The AI is tested in increasingly large medical fields. The first recognition came with the discovery that the computer-aided reading of mammograms is equal to the reading by a physician (Gilbert et al. 2008). Since that time, a lot of articles have described the application of AI in radiology and other fields of medical imaging, for example, pulmonology, invasive and noninvasive cardiology, psychiatry, or orthopedics (Kalmet et al. 2020; Refaee et al. 2020; Al’Aref et al. 2019; Davatzikos 2019; Betancur et al. 2018). Precision medicine offers a broad application of deep learning methods in defining features responsible for or predisposing to various diseases such as Alzheimer’s, schizophrenia, dilated cardiomyopathy, or heart failure (Lin and Tsai 2019; Shah 2017). Genomic studies also amply use deep learning methods to name variants of protein sequences, predict mutation effects, or identify binding motifs (Bao et al. 2020). Of notable interest is a “deep patient” presented by Miotto et al. (2016), who have used the EHR to further clinical predictive modeling and observed substantial improvements in the diagnosis of testis and prostate cancers, sickle-cell anemia, attention deficit, and disruptive behavior disorders.
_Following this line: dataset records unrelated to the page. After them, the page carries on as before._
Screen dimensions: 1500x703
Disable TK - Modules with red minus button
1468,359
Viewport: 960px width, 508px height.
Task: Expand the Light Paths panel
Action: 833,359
The proposed solutions influence the perception of modern medicine. The AI, whose increasing use is inescapable, substantially reduces healthcare costs. It helps doctors make their work and develop skills instead of spending time filling out medical records. The acceptance of AI in everyday life cannot adversely affect procedural outcomes and clinical efficacy. Conversely, it provides computational suggestions and models to avoid medical complications. The AI also makes it possible for doctors to extend the years of their active work time, with the accompanying advantages for the gross domestic product.

9 Conclusions

AI has undoubtedly improved medical care and management. Computer-based algorithms are time- and cost-effective measures that show the likely direction of future transformative developments (Anderson 2019). Innovative strategies in healthcare should center on the patient’s well-being. Electronic health records help personalize medical care using technology as a consolidative tool. The AI is fundamental for the medical practice of excellence (Souza Filho et al. 2019). On the other side, there may be limitations for AI use in medicine. Some medical professionals harbor a bit of prejudice toward machine learning methods. Where the precision counts most, like in a healthcare system, there can be some selection pitfalls. The sampling and observer selection bias, indifferent in most commercial settings, can adversely affect the process of medical modeling. Selection bias can occur when an algorithm concludes deeply flawed data (Al’Aref et al. 2019). The occurrence of some diseases can be underpredicted due to inadequate screening, epidemiologic, or other poorly controlled factors. Such issues are difficult to identify and remedy in clinical trial datasets based on machine learning methods. Nonetheless, progress in the development of AI holds humanity’s future in many a field, including resource efficiency, autonomous machines, healthcare, and the like. The AI is not likely to replace a man in many professions, but the expectation is that it will create more jobs than destroy, increasing productivity at the same time. As Ergen (2019) states, “The industrial era let machines do the physical work, the information era enabled machines to do the computation and storage, now the AI era will let machines make the decisions”.